An solchen Abenden machen Schwarzhändler sonst ihr großes Geschäft. Anna Netrebko kann singen, was sie will, das Haus ist voll, die Kassen auch. Am Sonntag sang sie zum ersten Mal in Wien Puccinis "Tosca", an ihrer Seite ihr Mann. Yusif Eyvazov ist ebenfalls zum ersten Mal in Wien als Maler Caravadossi zu hören. Auch Wolfgang Koch hat an der Staatsoper noch nie den Scarpia gesungen, die Rolle des finstersten Polizeidirektors der Operngeschichte.

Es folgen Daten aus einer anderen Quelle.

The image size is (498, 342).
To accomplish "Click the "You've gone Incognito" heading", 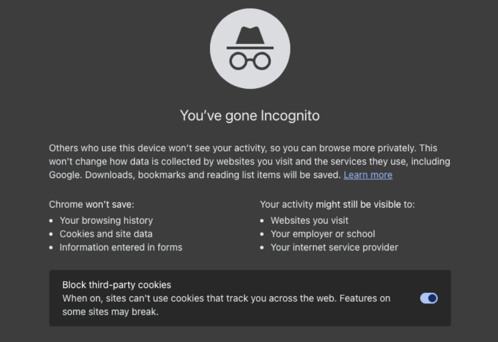I will (250, 115).
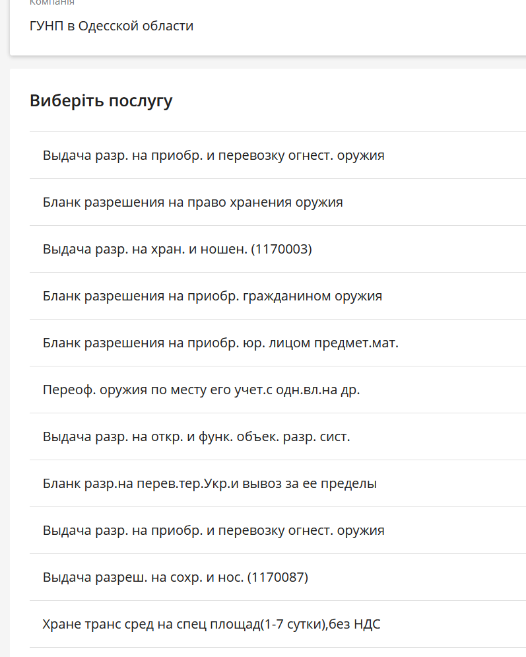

Koch versucht erst gar nicht, die Brutalität des Folterers mit Charme zu verbrämen. Sie bricht immer wieder in rauem Sprechgesang durch und verbreitet Furcht und Schrecken. Die drei Protagonisten des Abends begnügen sich nie mit Schöngesang, sie gestalten ein packendes Freiheitsdrama, das alle drei das Leben kostet. Mit hörbarer Lust folgte das Staatsopernorchester Bertrand de Billys straffer und unsentimentaler Deutung der Partitur. Auch er legt den Fokus auf den politischen Krimi, der Tosca im Kern ist.

Die alte, aber immer noch schlüssige Inszenierung von Margarethe Wallmann, die seit der Premiere in den fünfziger Jahren des vergangenen Jahrhunderts zum 619. Mal auf dem Spielplan stand, musste extra hell ausgeleuchtet werden, damit die neun Kameras des ORF die düsteren Bilder überhaupt einfangen konnten.

Dass der Saal trotzdem gähnend leer bleiben musste, war dem Lockdown geschuldet. Nur an den Einschaltziffern von ORF III wird sich die Popularität des Werks und seiner Protagonisten ablesen lassen. Die Produktion wird noch eine Woche in der TVThek des ORF zu sehen sein, dann muss sie aus rechtlichen Gründen verschwinden, auch eine DVD ist nicht geplant. So bleibt der Abend als einmaliges Luxusereignis im Erinnerung für die gut zwei Dutzend Menschen, die live daran teilnehmen konnten.